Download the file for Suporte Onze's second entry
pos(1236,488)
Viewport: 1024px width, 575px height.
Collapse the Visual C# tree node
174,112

_Problem_: Every line of the data above should be copied exactly.

_Solution_:
Download the file for Suporte Onze's second entry
pos(1236,488)
Viewport: 1024px width, 575px height.
Collapse the Visual C# tree node
174,112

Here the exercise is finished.